Все подняли стаканы и выпили.
— А мне понравилось сыскное дело. — Вымолвил витязь, похрустев огурчиком. — Только все, у нас, как-то сумбурно, скомкано, внезапно. Никакой последовательности, на каждом шагу случайности. Нам бы подучиться.
— Вот вернемся в Фофанку, — мечтательно произнес Никанор, — и будем учиться. Я у нашего Попа, три книжки видел.
— Я читал. — Похвастался витязь.
— Что? — Удивился Никанор. — Все три?
— Нет. — Признался Брыня. — Полторы.
— Голова! — Похвалил Горыныч. — Пол библиотеки прочитал.
— Интересные? — Спросил Диоген.
— Да! — Кивнул витязь. — Первая очень интересная. Там отец все построил, посадил, родил, лег отдохнуть, а его сын яблоко недозрелое сорвал и съел. Отец рассердился на то, что сын не дал созреть урожаю, и выгнал всех из дома. Сын сорок лет мотался по пустыни со всей семьей. Вышел к океану, построил ладью, загнал всех в трюм и уплыл на заработки. Долго плавал по волнам. Наконец причалил, вышел на берег и говорит: "Разбрасывайте камни, а я буду собирать".
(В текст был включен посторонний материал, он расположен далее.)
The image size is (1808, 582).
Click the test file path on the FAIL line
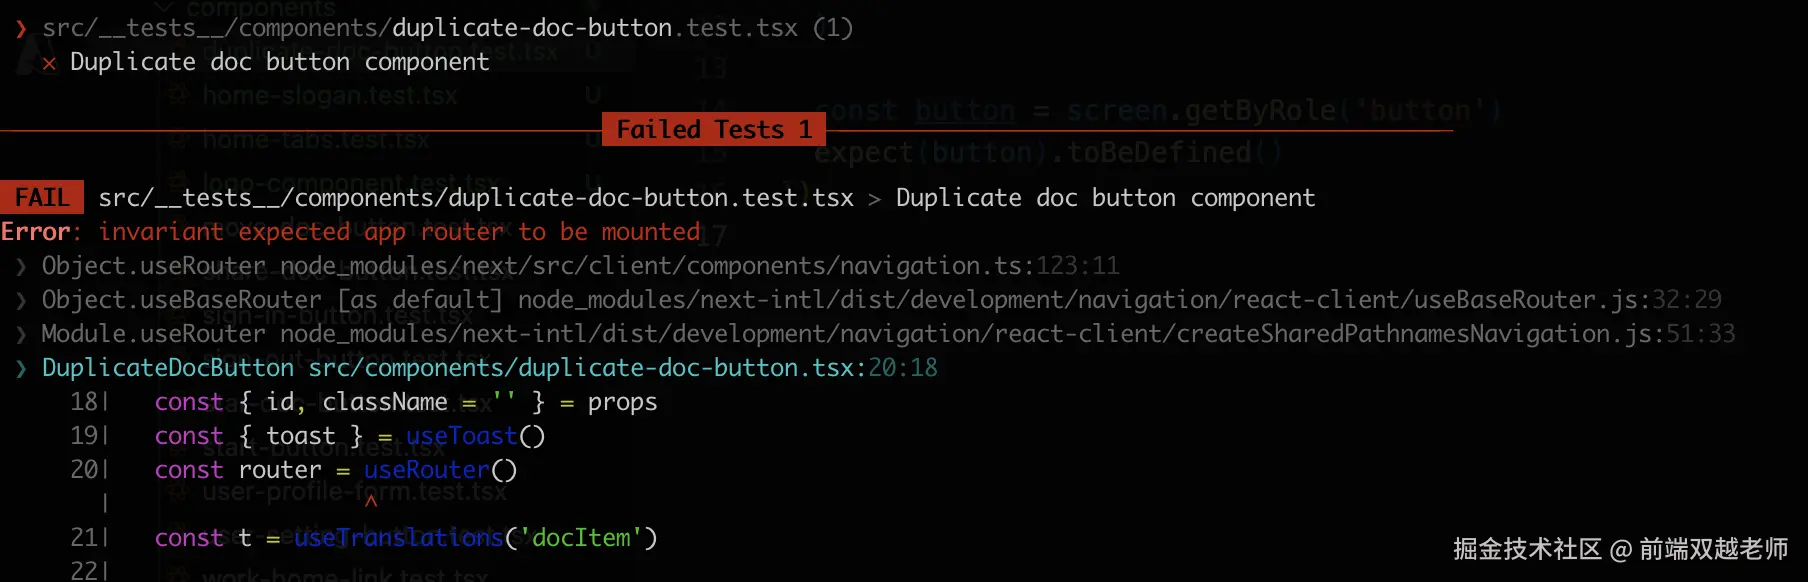coord(476,198)
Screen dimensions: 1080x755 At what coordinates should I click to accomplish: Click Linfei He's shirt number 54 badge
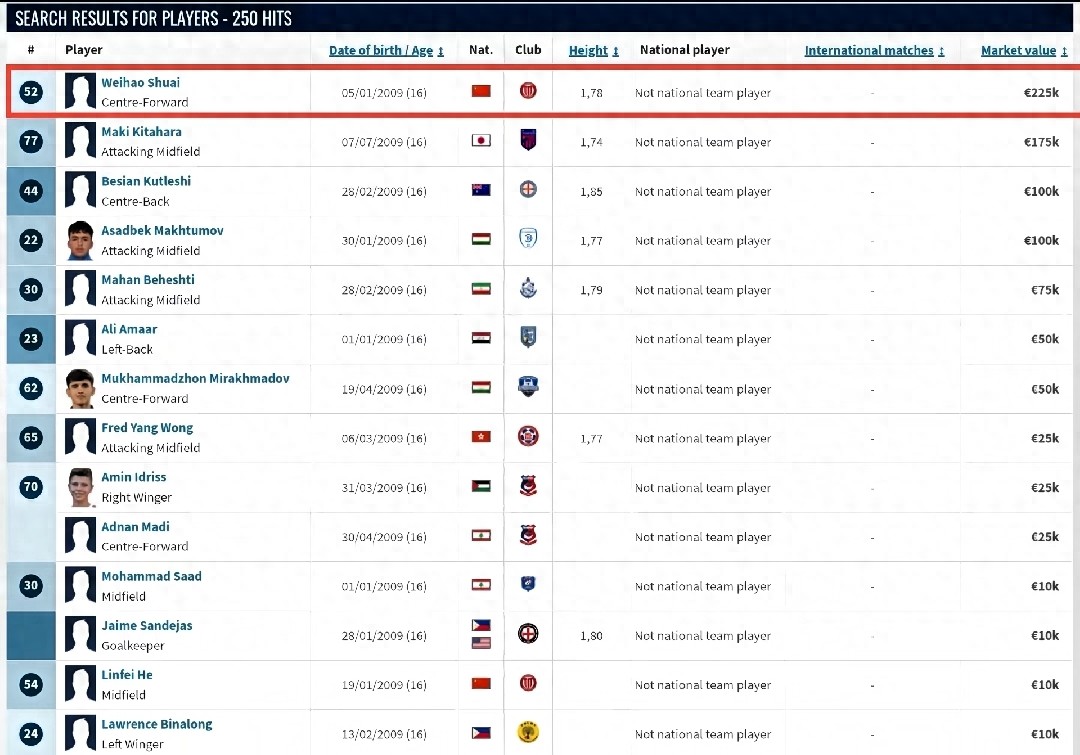click(x=31, y=684)
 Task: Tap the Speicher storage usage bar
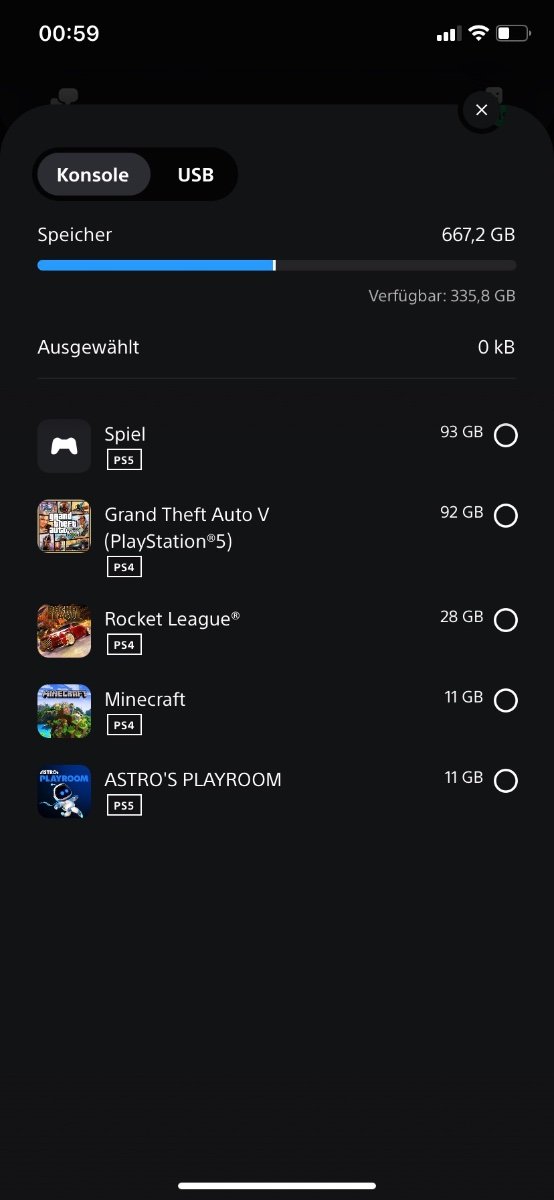(x=277, y=265)
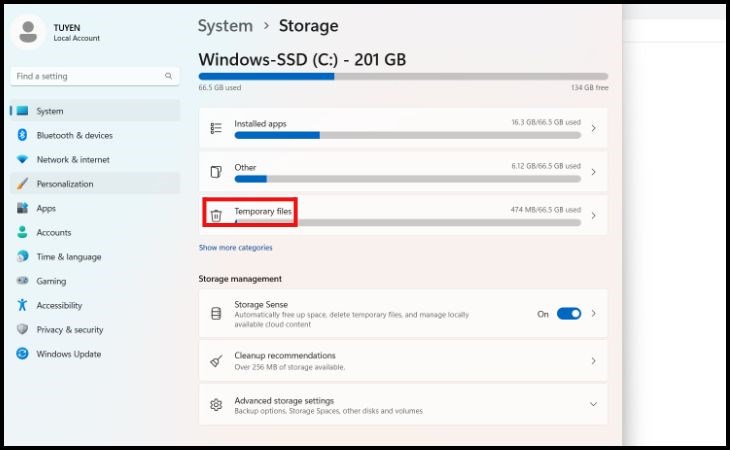Click the Show more categories link
This screenshot has width=730, height=450.
pos(235,248)
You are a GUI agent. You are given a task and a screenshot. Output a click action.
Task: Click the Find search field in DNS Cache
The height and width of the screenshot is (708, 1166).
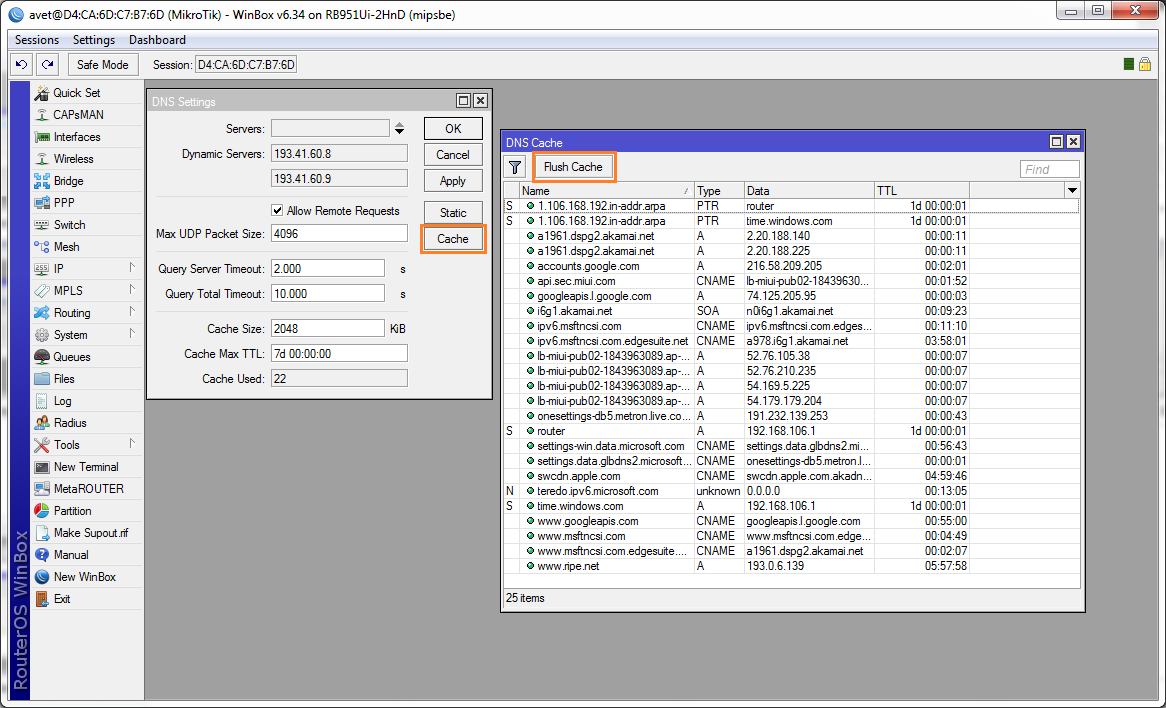(x=1049, y=169)
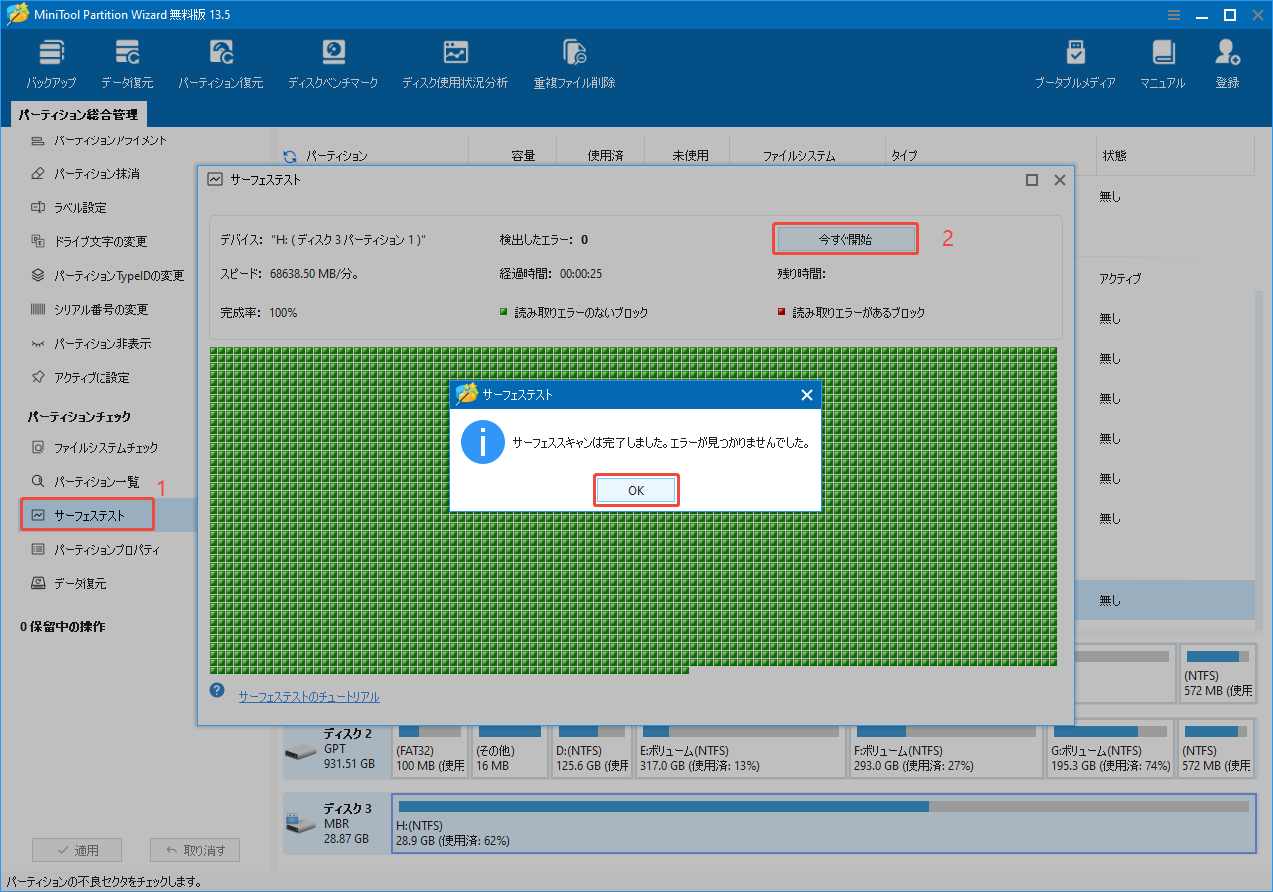
Task: Open the hamburger menu in the title bar
Action: (x=1172, y=14)
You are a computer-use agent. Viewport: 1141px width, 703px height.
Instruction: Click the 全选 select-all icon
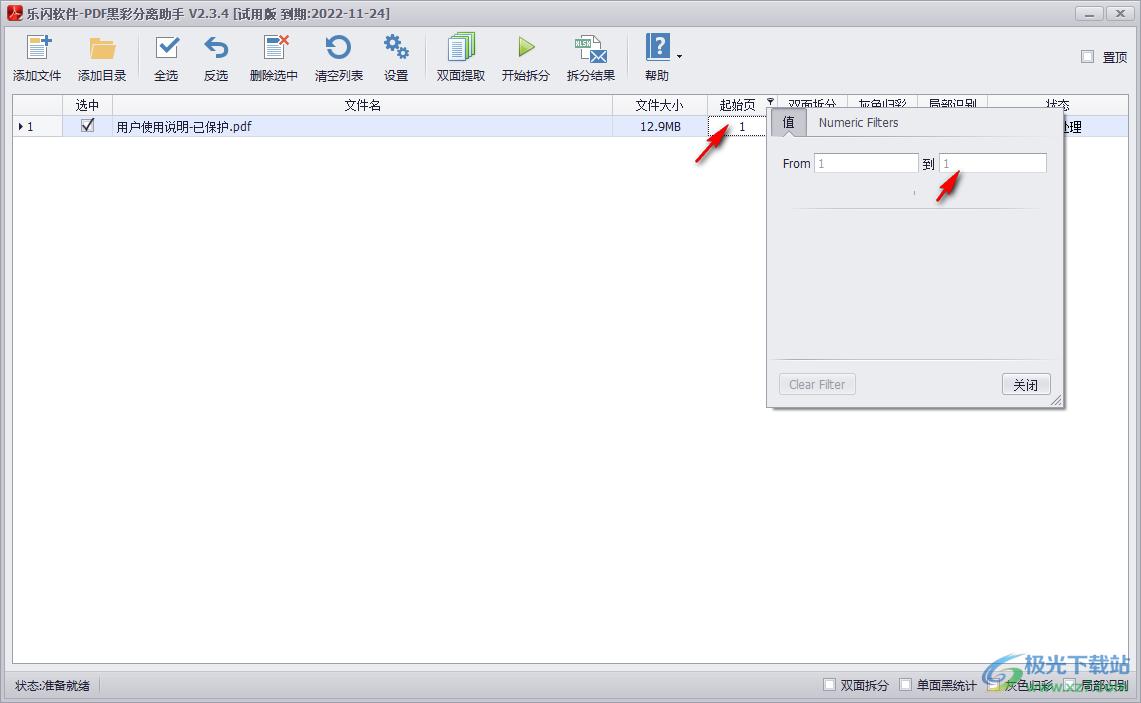click(166, 48)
— А зачем ему камни? — Спросил гном.
— Я думаю, — Брыня действительно задумался, — Что он решил дом строить. Жить-то где-то надо. Короче говоря, первая книжка жизненная. А вторая книжка развлекательная. Про фокусника. Мне она не понравилась. Легкомысленная какая-то. Я до середины еле дочитал. Там этот фокусник, толпу на горе собрал, а дальше я читать не стал.
— Сыскному делу по детективам учиться надо. — Изрекло эхо.
— А я считаю, что нечего забивать голову всякой ерундой. — Заявил Никанор. — Никто нам не разрешит открыть детективное агентство.
— Это почему же? — Поинтересовался Диоген.
— У нас документов нет. — Развел руками домовой.
Наступила тягостная минута молчания. Трудно было спорить с таким заявлением.
— А и хрен с ним. — Махнул рукой Брыня. — Давайте по последней и купаться пойдем.
— Заодно трусы постираем. — Поддержал предложение витязя Диоген.
Все подозрительно посмотрели на гнома и немного отодвинулись от него. Легкоранимый Диоген ничего не заметил, он высоко поднял свой стакан и произнес тост:
— За нас!
Тост был слишком высокопарный, чтобы пить за него полулежа, поэтому выпили стоя. Затем, в два присеста уничтожили всю закуску, и с чувством выполненного долга, пошли к реке.
Вода в реке была чистейшей. Не смотря на то, что человечество, не покладая рук, рвет жилы, чтобы успеть на своем веку, загадить природу, все-таки остались еще девственные места у многострадальной матушки.
Диоген был так потрясен красотой нетронутого уголка, что выразил свой восторг, оглушительными, вполне нормативными, эпитетами. Он разбежался, и как был в трусах, так и прыгнул в спокойно текущие воды. Правда, не надолго. Почти сразу же, он выпрыгнул из воды на берег, но уже без трусов и гнусно матерясь.
— Опаньки! — Никанор был восхищен техникой исполнения прыжка, да и самой артистичностью Диогена. — Где ты так научился?